Push-in style drink tab popular today
This is not Mike Debinhams design which now
has gone the same way as the first ring-pull.
The Push-in Pop-Top can was first seen on The
Inventors TV series which was on air between
1970-1982. It gave backyard inventors with
a golden opportunity to launch their new idea.
Some other well known inventions first seen on
The Inventors include The Swirl on Rotary Brush,
Ferro Cement Building Panel, Split Nut, Orbital
Engine and Digital Heart-Rate Monitor were al
successful innovations that made their
debut on the program.
The ring-pull pop-top opening drink can was invented in the USA by Ermal Faze, but the throwaway ring-pull design caused a huge litter problem and was also sharp and dangerous.

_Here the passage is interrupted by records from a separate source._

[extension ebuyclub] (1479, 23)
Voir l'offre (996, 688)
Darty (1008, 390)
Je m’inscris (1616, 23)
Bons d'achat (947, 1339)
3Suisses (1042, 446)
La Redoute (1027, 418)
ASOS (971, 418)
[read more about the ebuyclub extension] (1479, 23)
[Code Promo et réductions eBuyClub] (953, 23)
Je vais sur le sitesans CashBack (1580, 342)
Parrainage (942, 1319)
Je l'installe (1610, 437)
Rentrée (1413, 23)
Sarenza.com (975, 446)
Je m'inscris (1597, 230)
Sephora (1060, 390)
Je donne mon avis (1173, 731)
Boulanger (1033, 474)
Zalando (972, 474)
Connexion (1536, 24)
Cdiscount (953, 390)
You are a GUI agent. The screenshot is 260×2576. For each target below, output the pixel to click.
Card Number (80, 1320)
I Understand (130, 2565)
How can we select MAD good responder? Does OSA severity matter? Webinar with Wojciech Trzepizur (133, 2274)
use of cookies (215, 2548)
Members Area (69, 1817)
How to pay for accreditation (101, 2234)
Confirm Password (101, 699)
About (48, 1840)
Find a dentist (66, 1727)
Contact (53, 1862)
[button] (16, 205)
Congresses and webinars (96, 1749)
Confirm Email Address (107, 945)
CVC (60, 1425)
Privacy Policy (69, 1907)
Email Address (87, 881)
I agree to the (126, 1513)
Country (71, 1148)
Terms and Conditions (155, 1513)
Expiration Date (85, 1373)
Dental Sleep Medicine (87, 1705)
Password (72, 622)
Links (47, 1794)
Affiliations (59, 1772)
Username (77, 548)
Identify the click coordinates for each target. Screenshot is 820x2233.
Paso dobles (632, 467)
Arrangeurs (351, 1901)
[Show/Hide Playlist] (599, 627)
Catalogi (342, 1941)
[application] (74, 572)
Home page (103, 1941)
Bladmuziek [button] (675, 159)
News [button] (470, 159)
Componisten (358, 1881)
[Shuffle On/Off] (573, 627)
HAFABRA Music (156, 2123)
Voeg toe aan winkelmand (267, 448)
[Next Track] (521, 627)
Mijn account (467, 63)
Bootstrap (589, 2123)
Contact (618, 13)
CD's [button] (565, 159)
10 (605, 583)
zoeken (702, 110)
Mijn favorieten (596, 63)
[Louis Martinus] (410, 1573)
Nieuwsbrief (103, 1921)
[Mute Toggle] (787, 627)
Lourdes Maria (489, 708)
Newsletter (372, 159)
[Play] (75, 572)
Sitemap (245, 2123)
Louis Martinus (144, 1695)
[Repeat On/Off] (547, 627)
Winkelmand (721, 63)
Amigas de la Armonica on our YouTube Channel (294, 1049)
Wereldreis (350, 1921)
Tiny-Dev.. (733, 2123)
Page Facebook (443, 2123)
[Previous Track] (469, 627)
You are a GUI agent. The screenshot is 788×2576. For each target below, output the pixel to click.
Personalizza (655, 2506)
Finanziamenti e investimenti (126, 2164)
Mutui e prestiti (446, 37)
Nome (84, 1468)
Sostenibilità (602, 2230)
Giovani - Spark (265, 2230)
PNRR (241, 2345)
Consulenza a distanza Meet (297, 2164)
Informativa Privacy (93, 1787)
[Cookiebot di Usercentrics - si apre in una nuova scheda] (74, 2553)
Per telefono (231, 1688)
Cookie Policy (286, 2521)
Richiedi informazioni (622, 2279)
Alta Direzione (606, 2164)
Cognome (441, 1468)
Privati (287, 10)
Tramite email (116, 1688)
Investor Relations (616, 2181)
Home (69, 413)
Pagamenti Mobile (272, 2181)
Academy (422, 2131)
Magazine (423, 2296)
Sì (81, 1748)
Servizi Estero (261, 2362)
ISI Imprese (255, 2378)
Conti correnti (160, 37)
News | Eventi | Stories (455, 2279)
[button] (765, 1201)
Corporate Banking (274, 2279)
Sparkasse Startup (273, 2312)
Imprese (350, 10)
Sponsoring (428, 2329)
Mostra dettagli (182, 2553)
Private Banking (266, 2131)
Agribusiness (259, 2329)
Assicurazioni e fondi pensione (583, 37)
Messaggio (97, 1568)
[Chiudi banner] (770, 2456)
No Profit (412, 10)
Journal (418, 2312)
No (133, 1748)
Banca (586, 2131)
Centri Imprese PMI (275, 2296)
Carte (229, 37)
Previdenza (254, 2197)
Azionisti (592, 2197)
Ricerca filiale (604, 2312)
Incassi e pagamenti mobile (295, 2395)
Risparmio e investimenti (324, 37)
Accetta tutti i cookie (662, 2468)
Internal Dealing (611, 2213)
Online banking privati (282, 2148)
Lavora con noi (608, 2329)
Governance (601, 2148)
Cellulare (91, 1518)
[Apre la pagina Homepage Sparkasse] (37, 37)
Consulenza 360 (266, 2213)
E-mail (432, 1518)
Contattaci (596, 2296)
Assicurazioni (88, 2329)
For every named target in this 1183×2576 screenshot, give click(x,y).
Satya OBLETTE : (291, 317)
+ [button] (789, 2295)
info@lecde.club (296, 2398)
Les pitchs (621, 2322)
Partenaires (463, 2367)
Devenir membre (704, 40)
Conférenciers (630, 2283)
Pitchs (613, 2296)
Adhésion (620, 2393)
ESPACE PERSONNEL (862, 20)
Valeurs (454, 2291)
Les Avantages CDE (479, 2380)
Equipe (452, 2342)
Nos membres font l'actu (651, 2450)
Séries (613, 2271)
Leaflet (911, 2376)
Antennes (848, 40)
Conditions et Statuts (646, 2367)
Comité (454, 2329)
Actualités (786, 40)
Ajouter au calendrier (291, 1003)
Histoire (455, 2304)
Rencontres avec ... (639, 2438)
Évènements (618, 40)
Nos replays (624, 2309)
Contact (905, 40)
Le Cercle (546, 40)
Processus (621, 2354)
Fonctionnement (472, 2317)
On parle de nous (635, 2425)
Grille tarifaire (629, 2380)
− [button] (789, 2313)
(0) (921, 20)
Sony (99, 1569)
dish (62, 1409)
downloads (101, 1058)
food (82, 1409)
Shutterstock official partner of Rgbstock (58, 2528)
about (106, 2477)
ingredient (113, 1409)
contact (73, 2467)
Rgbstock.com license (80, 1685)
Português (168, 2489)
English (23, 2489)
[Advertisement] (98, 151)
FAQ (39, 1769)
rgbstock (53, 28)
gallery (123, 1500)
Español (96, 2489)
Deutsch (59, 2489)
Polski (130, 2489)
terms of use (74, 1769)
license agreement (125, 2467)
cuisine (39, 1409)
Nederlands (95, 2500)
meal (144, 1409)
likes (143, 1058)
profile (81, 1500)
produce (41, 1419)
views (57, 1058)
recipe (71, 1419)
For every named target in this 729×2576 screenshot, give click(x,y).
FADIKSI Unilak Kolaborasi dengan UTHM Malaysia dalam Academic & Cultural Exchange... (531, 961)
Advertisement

In 1973 Mike Debenham invented the Presto pop-top can. His push-in drink tab design had two holes, one to let out the pressure inside the can and the other for a straw. The tabs stayed stuck to the can so they do not create litter.
Presto cans were sold all over the world but since then other non-littering can opening designs have been developed that have improved on the original design.
The first Pop Top Can with the throwaway ring-pull was invented by Ermal Fraze, owner of Dayton Reliable Tool and Manufacturing Company. The legend goes that, in the late 1950s, Fraze was at a family picnic and wanted a beer, but had forgotten the can opener. He was forced to employ the bumper of his car to open the beer. In his frustration, Fraze vowed to develop an easy-opening can. The first shipments of the pop top can went to the Iron City brewery, and the public response was enthusiastic.